Bayesian vs Frequentist A/B Testing: When to Use Which

By Michael Lip · April 2025 · 9 min read

The frequentist approach gives you a p-value. The Bayesian approach gives you a probability. These sound similar but lead to different decisions in practice. We ran the same three datasets through both modes on ABWex and found cases where the two methods lead to opposite conclusions.

How the Two Methods Work

Frequentist (Z-Test)

The frequentist approach asks: "If there were no real difference between A and B, how likely would I be to see a result this extreme?" That probability is the p-value. If the p-value is below your significance threshold (typically 0.05), you reject the null hypothesis and declare the result statistically significant.

The formula ABWex uses:

z = (p_B - p_A) / sqrt(p_pool * (1 - p_pool) * (1/n_A + 1/n_B))
p-value = 2 * (1 - normalCDF(|z|))

Bayesian (Beta-Binomial)

The Bayesian approach asks: "Given the data I observed, what is the probability that B is actually better than A?" It models each variant's conversion rate as a Beta distribution and computes P(B beats A) directly via numerical integration.
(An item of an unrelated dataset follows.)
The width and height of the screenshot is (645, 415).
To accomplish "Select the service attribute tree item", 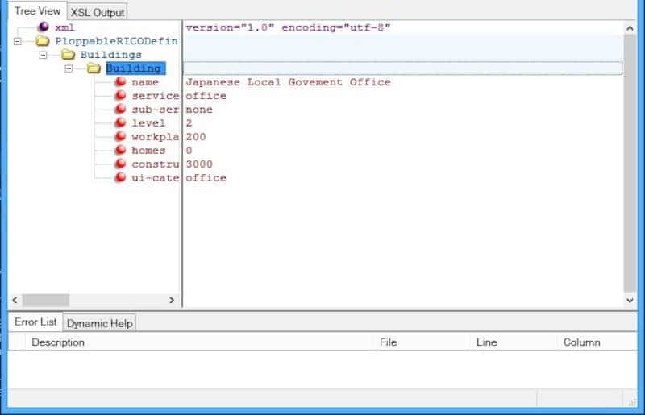I will 155,96.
Control: Beta(conversions_A + 1, visitors_A - conversions_A + 1)
Variant: Beta(conversions_B + 1, visitors_B - conversions_B + 1)
P(B > A) = integral of P(B_rate > A_rate) over both distributions

Scenario 1: Large Sample, Clear Winner

Data: Control: 50,000 visitors, 2,000 conversions (4.00%). Variant: 50,000 visitors, 2,200 conversions (4.40%).

Frequentist result: z = 2.99, p-value = 0.0028. Statistically significant. 95% CI for the difference: [0.14%, 0.66%]. Relative improvement: +10.0%.

Bayesian result: P(B beats A) = 99.8%. Expected loss if choosing A: 0.38%. Beta distributions are well-separated with minimal overlap.

Verdict: Both methods agree strongly. When you have large samples and a real effect, the two approaches converge. This is the easy case.

Scenario 2: Small Sample, Marginal Difference

Data: Control: 500 visitors, 20 conversions (4.00%). Variant: 500 visitors, 28 conversions (5.60%).

Frequentist result: z = 1.20, p-value = 0.2302. Not significant. You cannot reject the null hypothesis. The standard recommendation is to keep testing.

Bayesian result: P(B beats A) = 88.5%. Expected loss if choosing B: 0.22%.

Verdict: Here the methods diverge. The frequentist test says "not enough evidence." The Bayesian test says "88.5% chance B is better with very low expected loss." If you need to make a business decision now and the cost of choosing wrong is low, the Bayesian answer is more actionable. If you need rigorous evidence (e.g., for a scientific paper), the frequentist answer is correct: you do not have enough data.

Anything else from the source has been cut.